""" Distillation evaluation on EC2 using dataset stored in s3.
    First need to run setupEC2.sh or launch instance from existing AMI.
"""

import boto3
import fire
import shutil, os, time
from datetime import datetime
import numpy as np
import pandas as pd

import autogluon as ag
from autogluon import TabularPrediction as task
from autogluon.utils.tabular.ml.constants import MULTICLASS, BINARY, REGRESSION
from autogluon.utils.tabular.ml.utils import default_holdout_frac

from autogluon_utils.benchmarking.distill_benchmark.utils import get_gibbs_name, s3_sync_folder, filter_gibbs_models
from autogluon_utils.benchmarking.distill_benchmark.configs import *


def evaluate(dataset_name, profile, methods, tag = None):
    """
    User specifies command-line args: dataset (str), profile (str), methods (list[str] of methods to run), tag (TAG to apply to s3 folders generated from this run)
    See instructions on how to run this below (at run() method).
    Example:
        dataset_name = 'Helena'
        profile = 'PROFILE_FAST'
        methods = 'ALL_METHODS'
        tag = None  # or tag = 'run_test'
    """
    global GIBBS_PREFIX
    ##  Other args ##
    verbosity = 3
    FOLD = 0  # not config for now
    fold_str = str(FOLD)
    small_model_only = True  # only gibbs-augmented data from smaller transformer is considered
    ## End of Args ##

    ## Parse user args:
    profile_name = profile
    if profile in PROFILES:
        profile = PROFILES[profile]
    else:
        raise ValueError(f"{profile} is unknown profile.")
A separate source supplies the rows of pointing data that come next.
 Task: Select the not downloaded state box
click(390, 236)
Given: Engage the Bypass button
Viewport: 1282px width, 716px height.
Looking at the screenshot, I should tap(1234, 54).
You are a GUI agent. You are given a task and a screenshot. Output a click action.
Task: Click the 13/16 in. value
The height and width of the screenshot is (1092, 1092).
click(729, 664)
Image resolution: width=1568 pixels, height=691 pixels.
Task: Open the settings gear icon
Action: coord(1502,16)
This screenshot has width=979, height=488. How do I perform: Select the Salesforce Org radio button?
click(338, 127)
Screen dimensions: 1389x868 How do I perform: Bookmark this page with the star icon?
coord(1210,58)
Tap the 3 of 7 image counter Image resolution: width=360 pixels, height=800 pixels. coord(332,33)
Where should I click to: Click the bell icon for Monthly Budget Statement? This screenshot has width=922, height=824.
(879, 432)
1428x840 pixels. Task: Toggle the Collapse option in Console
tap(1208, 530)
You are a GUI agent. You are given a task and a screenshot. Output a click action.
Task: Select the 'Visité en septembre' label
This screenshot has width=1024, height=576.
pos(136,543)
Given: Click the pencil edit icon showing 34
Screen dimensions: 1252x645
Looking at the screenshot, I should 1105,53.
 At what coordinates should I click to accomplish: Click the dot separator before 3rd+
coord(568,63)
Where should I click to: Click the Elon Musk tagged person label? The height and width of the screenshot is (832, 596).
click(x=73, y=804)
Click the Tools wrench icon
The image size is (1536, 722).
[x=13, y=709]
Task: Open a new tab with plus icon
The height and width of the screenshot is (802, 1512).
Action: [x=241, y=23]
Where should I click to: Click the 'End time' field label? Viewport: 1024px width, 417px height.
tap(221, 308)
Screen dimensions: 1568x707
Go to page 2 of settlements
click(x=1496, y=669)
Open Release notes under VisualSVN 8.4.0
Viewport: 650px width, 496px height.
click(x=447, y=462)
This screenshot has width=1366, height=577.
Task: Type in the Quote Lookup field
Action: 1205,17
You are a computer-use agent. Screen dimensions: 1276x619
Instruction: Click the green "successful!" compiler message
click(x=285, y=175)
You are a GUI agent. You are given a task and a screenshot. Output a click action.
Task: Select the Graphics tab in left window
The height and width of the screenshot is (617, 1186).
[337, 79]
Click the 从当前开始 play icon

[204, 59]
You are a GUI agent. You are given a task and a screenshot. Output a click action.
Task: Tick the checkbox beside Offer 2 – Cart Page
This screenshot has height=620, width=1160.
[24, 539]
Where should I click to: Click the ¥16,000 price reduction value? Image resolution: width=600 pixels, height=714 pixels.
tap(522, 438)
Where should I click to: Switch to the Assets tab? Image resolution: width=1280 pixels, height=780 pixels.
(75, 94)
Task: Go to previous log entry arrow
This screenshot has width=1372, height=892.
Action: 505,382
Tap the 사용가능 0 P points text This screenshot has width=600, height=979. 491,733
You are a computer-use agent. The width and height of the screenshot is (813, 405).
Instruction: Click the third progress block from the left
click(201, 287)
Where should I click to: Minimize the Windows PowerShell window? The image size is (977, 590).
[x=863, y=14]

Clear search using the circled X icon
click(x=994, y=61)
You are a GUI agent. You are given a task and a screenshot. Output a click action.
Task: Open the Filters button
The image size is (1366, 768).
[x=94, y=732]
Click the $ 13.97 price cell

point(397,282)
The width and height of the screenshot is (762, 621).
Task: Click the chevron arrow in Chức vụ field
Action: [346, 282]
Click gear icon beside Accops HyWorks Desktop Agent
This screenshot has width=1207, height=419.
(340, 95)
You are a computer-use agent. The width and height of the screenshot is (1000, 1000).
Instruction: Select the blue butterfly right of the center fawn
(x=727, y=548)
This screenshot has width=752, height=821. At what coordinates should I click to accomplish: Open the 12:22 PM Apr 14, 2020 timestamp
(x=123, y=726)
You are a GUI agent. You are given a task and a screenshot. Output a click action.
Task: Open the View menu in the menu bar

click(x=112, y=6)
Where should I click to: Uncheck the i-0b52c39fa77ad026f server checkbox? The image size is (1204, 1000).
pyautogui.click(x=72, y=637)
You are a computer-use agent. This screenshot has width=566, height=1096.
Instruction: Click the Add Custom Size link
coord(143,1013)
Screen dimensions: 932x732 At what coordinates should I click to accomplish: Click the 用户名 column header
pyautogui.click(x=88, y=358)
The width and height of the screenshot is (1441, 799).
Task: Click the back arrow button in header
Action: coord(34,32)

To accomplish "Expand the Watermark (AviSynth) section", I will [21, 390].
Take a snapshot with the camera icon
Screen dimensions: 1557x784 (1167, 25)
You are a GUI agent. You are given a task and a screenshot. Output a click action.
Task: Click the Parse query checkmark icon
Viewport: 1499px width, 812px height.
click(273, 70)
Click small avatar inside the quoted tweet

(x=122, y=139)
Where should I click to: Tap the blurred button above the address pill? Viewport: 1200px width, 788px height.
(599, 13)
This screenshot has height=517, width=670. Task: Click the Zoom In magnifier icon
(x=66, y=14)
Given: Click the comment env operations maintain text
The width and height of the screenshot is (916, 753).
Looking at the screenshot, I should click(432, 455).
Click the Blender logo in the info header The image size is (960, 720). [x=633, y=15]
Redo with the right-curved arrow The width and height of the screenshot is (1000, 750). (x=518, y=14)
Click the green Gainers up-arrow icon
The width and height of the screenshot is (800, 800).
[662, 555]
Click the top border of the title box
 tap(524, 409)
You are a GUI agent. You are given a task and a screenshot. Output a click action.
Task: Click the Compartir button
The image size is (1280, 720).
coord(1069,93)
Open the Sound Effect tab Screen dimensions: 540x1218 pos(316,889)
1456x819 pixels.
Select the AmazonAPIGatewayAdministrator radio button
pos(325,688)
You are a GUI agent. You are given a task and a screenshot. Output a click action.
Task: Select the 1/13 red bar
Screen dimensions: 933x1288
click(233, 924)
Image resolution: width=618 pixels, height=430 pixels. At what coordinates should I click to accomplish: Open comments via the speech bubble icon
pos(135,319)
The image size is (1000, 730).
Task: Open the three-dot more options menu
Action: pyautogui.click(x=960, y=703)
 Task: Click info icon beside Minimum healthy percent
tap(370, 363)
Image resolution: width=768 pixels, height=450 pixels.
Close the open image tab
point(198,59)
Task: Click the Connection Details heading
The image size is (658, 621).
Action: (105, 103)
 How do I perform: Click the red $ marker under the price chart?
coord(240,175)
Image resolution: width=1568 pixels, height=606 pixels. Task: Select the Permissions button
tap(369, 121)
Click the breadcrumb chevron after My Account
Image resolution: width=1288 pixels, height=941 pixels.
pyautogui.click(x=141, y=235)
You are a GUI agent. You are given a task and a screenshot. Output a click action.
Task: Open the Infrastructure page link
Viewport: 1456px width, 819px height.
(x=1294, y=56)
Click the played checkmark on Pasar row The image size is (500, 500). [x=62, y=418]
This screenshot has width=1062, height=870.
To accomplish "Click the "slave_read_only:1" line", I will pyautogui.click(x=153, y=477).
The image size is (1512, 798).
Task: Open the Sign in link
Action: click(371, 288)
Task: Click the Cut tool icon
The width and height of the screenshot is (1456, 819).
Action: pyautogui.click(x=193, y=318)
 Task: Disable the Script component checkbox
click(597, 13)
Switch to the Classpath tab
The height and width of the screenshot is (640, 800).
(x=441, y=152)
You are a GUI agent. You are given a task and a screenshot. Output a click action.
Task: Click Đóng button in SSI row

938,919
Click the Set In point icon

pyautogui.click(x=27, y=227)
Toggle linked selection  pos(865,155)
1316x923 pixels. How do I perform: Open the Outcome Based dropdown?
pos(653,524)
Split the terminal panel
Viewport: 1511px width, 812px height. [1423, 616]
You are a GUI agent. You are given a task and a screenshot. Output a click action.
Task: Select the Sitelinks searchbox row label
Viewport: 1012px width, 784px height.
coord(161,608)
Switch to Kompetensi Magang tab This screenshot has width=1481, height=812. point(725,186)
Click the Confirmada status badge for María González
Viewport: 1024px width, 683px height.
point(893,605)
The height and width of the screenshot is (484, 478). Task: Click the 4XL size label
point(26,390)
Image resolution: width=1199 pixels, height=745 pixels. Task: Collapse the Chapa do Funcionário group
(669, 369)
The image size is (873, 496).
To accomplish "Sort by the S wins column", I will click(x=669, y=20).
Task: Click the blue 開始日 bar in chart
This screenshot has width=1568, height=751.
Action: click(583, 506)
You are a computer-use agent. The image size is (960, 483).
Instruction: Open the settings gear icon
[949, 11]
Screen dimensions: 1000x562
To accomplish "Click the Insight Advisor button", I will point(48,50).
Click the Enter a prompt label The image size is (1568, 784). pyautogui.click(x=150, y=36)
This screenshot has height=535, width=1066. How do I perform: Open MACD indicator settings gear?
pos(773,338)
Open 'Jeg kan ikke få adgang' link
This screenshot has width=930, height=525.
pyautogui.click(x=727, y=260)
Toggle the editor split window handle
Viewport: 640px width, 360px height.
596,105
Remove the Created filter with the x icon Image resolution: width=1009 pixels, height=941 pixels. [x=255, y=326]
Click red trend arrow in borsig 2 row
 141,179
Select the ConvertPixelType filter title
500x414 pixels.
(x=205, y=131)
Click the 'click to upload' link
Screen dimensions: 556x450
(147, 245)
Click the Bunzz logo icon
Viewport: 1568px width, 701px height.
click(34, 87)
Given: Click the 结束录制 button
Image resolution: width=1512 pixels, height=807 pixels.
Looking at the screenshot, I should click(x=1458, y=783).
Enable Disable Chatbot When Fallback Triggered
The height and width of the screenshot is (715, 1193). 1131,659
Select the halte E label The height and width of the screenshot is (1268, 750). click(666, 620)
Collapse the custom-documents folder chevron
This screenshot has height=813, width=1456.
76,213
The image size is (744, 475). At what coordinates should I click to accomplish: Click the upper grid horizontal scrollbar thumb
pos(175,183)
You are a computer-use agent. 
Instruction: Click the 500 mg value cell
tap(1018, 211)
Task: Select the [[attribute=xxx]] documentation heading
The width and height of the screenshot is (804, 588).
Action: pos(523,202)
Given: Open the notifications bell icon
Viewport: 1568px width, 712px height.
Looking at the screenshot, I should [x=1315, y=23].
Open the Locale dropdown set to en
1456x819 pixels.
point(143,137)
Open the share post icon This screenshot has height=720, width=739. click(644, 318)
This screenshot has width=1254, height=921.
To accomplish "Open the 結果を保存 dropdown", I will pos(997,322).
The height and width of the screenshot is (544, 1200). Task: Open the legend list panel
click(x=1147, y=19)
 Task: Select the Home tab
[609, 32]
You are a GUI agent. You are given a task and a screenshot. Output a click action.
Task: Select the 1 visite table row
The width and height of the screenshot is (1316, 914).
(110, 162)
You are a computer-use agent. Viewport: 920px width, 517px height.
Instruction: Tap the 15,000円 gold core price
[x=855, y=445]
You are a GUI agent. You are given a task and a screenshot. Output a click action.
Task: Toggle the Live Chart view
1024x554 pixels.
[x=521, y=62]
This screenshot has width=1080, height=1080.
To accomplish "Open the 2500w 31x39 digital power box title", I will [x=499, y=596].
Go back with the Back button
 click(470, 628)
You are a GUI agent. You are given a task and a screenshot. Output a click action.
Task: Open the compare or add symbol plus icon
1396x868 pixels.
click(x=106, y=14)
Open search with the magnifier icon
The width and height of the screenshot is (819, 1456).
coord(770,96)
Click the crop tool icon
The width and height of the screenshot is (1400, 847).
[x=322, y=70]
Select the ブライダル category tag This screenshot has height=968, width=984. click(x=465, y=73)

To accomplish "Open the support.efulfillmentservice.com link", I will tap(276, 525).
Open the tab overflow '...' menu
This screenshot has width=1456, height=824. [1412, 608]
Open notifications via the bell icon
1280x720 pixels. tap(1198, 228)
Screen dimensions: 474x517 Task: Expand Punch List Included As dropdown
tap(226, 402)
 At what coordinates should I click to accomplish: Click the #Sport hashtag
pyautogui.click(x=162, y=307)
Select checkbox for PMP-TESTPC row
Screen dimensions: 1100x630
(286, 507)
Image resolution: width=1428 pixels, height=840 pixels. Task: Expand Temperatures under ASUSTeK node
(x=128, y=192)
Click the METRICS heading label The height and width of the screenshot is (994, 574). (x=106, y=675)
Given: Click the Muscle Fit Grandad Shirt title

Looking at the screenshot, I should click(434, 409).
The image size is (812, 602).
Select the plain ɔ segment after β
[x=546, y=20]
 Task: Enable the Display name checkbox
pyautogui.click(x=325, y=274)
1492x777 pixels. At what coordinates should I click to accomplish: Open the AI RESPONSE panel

    method_possibilities = [FIT] + DISTILL_METHODS_GIBBS_POSSIBILITIES + DISTILL_METHODS_LIST
    if not isinstance(methods, list):
        if methods == ALL_METHODS:
            methods = [FIT] + DISTILL_METHODS_LIST
        elif methods == ALL_METHODS_GIBBS_SOME:
            methods = [FIT] + DISTILL_METHODS_GIBBS_SOME
        elif methods == ALL_METHODS_NO_GIBBS:
            methods = [FIT] + DISTILL_METHODS_NO_GIBBS
        elif methods == FIT:
            methods = [FIT]
        else:
            raise ValueError(f"method {methods} must be specified in list unless it is one of the ALL_METHODS_* methods")
    else:
        if ALL_DISTILL in methods:
            methods.remove(ALL_DISTILL)
            methods += DISTILL_METHODS_LIST
        elif ALL_DISTILL_GIBBS_SOME in methods:
            methods.remove(ALL_DISTILL_GIBBS_SOME)
            methods += DISTILL_METHODS_GIBBS_SOME
        elif ALL_DISTILL_NO_GIBBS in methods:
            methods.remove(ALL_DISTILL_NO_GIBBS)
            methods += DISTILL_METHODS_NO_GIBBS

    if tag is None or tag == "":
        tag = datetime.utcnow().strftime('%Y_%m_%d-%H_%M_%S')
        print(f"No tag provided, will set tag={tag}")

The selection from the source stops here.